Three years ago, I visited Tengchong for a few weeks. I had met the troupe at the Huanxian Shadow Puppet Conference and had been so impressed with their rough and bold designs that I decided to make the trek down. After my trip, I declared it one of the best and most sustainable situations of any that I had come across in my travels; the government supported most of their work as stewards of Tengchong’s historical culture to leave them time to create new work and continue performing traditionally for their village nearby.
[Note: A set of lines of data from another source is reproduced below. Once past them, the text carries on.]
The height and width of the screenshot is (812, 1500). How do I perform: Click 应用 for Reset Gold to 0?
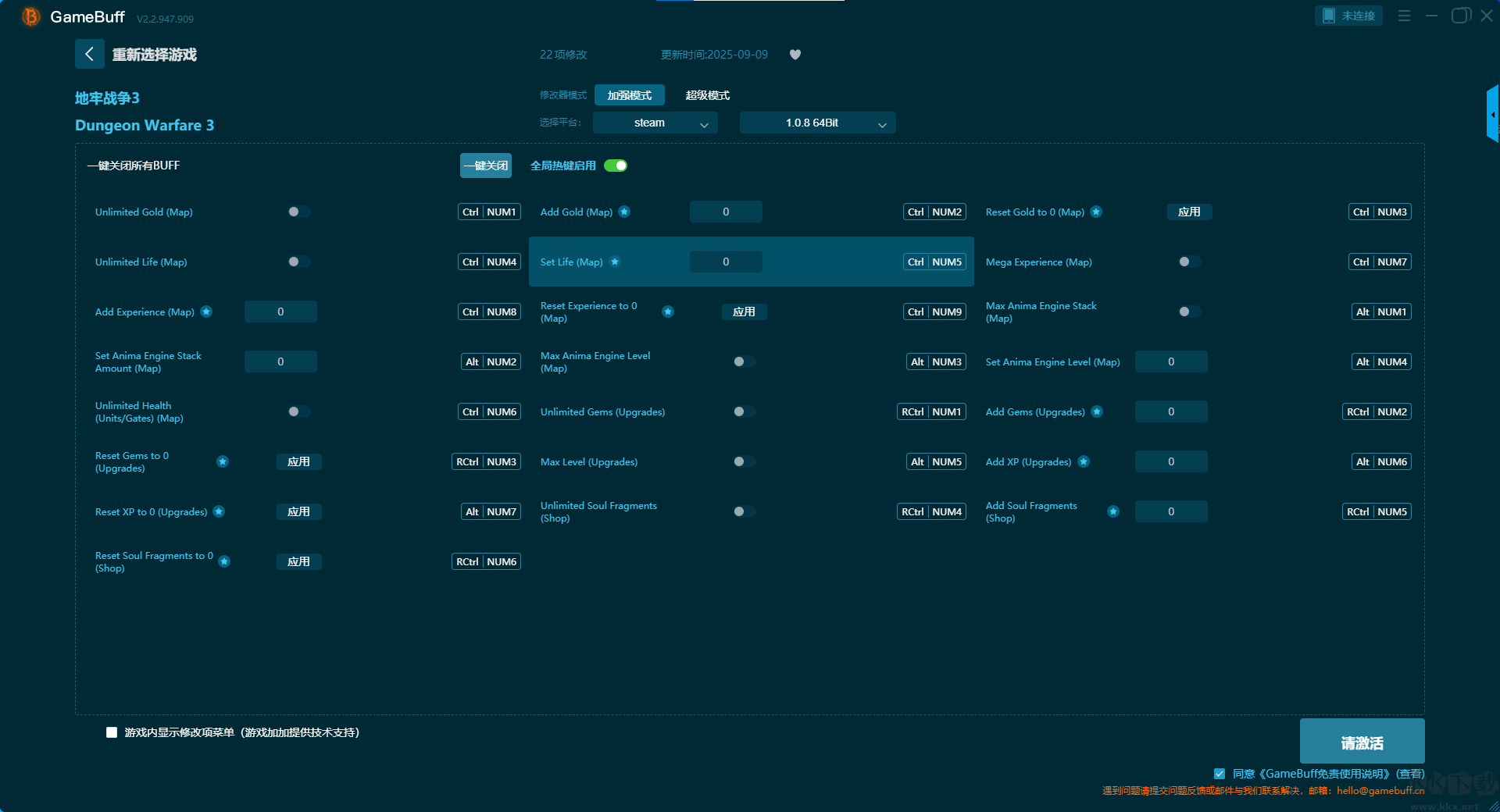(x=1189, y=212)
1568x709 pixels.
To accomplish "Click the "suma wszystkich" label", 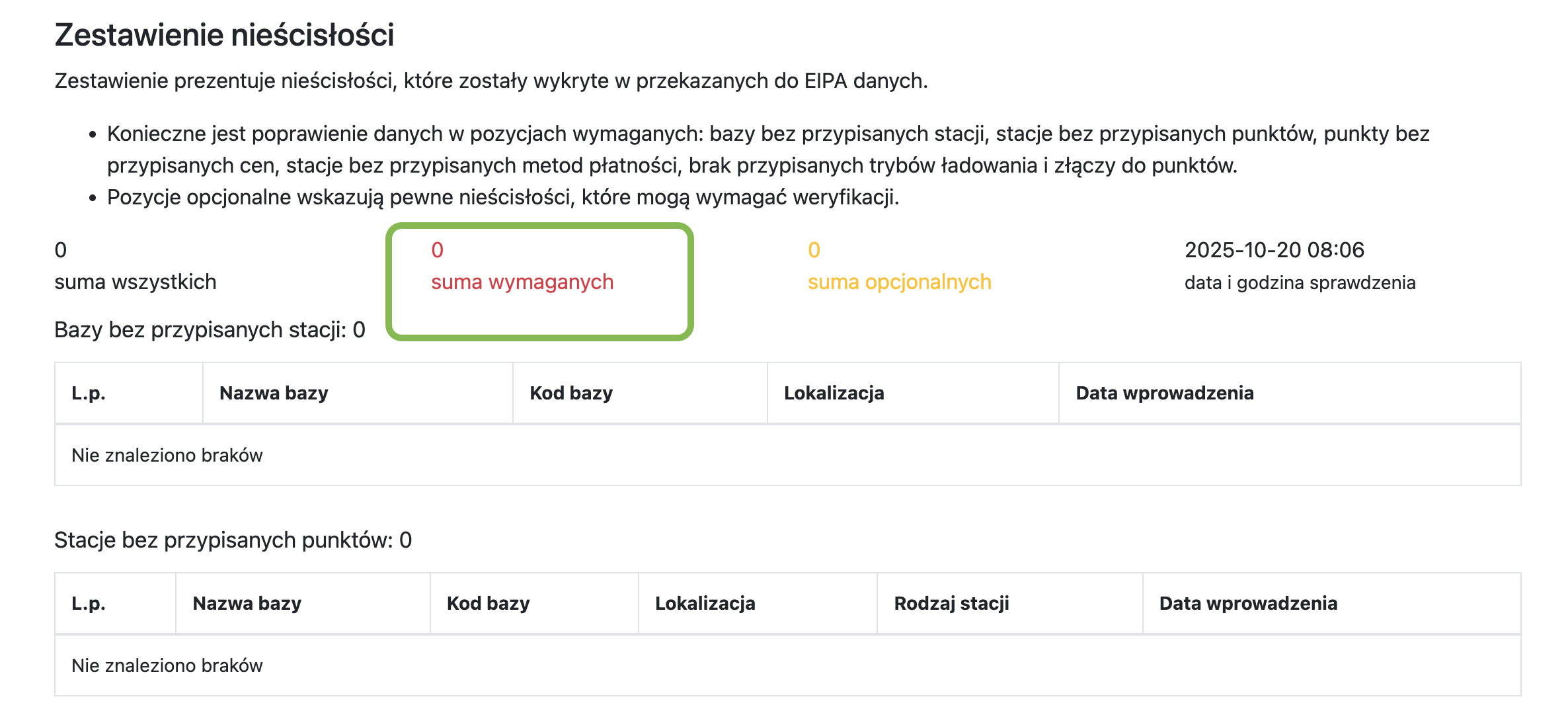I will (136, 282).
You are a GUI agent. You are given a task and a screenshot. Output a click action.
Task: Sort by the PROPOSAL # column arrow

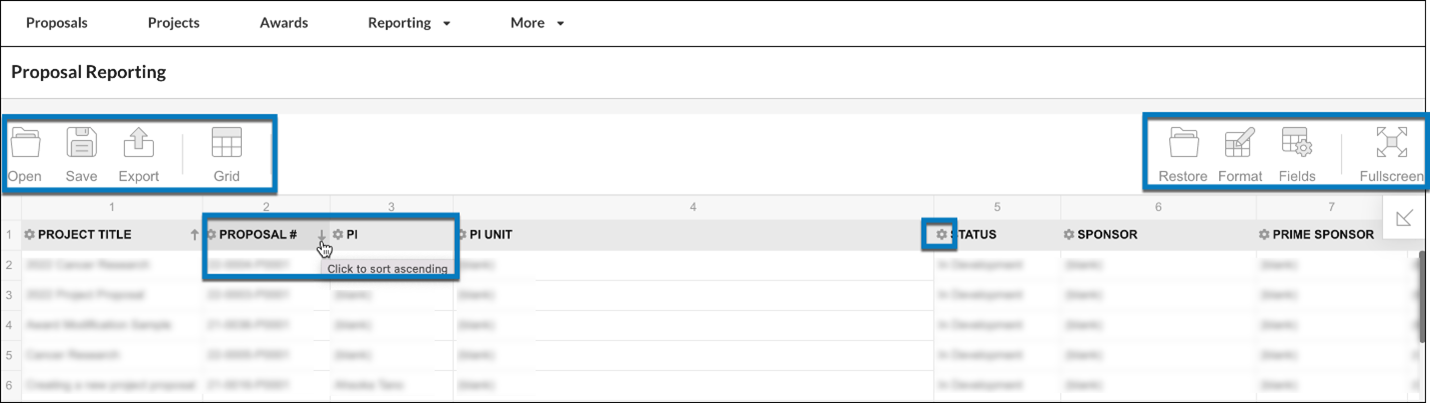click(321, 235)
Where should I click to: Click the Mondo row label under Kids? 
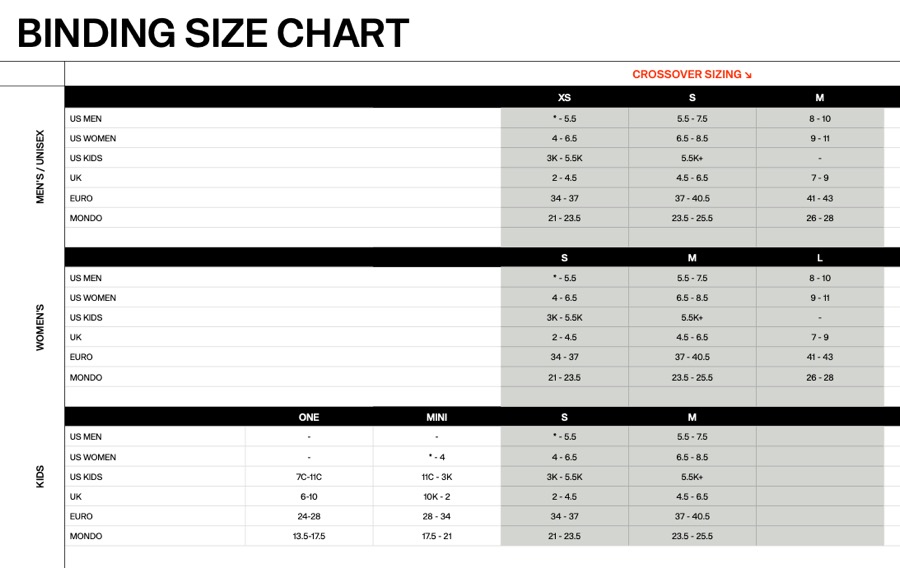coord(86,537)
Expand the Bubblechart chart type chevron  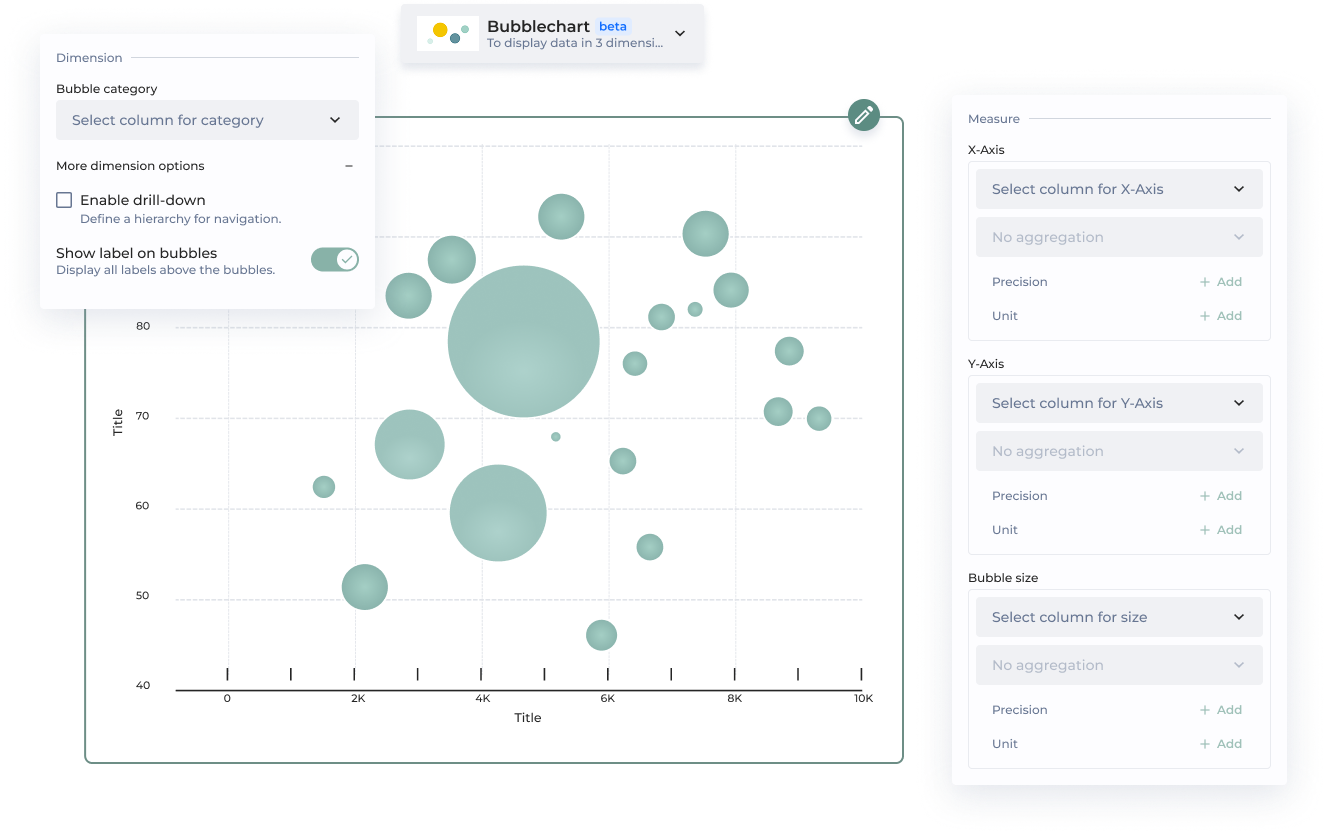click(x=680, y=33)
They even had some young apprentices who were beginning to master performance techniques and showed interest in beginning puppet making.

The memory of that trip was keeping me optimistic. I figured their move to the tourist area of Heshun was simply following the tourism crowd, but that everything, probably, remained the same more or less.

I awoke with promise the next morning. All I had to do was find the troupe and begin the fun. They had replied to my early communication with short messages like, “Annie, we welcome you!” and “whenever you get here, we are also here!”

As I set off, I realized I was disoriented in this new village. The further I walked, the further I had to reevaluate my understanding of what this paradise was. It was beautiful, for sure, but it was also confusing. Local Baizu minorities were manning much of the food stalls, there were costumed docents in front of the historical temples and there were old folks selling trinkets all along the roadside. But, no one was there. Just me. They looked at me like I was an apparition. They didn’t even try to harass me for my patronage. They just let me pass silently onto the next onlooker. And so it went.

Soon, I got to what was clearly the ‘center’ of this village and here, things became clearer. Modern cafés, jade shops, restaurants and clothing shops lined the small winding streets and cobblestone alleys all the way from the mountain bottom to the water’s edge. The signs began to advertise for the Heshun Ancient Scenic Area. Closer to the base of the village, I spied an expansive parking lot, a main gate and tourist vans by the dozens.

The Heshun Ancient Scenic Area is a new project masterminded by an enterprising Chinese businesswoman who somehow bought visitation rights to the village and developed it for tourism.

M538These are the types of images that come up when you do an internet search for Heshun Ancient Scenic Area.

12_20120405100403_JUJBJUNEJUNCJUIzJUI5JUM1JUQ1JUYyNQ==More idyllic PR images for Heshun Scenic Area.

The main gate ticket is 80 yuan and gains you entrance to the ‘village’, the shops and a handful of old temples. The main entrance is a confusing layout of shops that look more like museums than anything else. And this is where the shadow puppet shop is.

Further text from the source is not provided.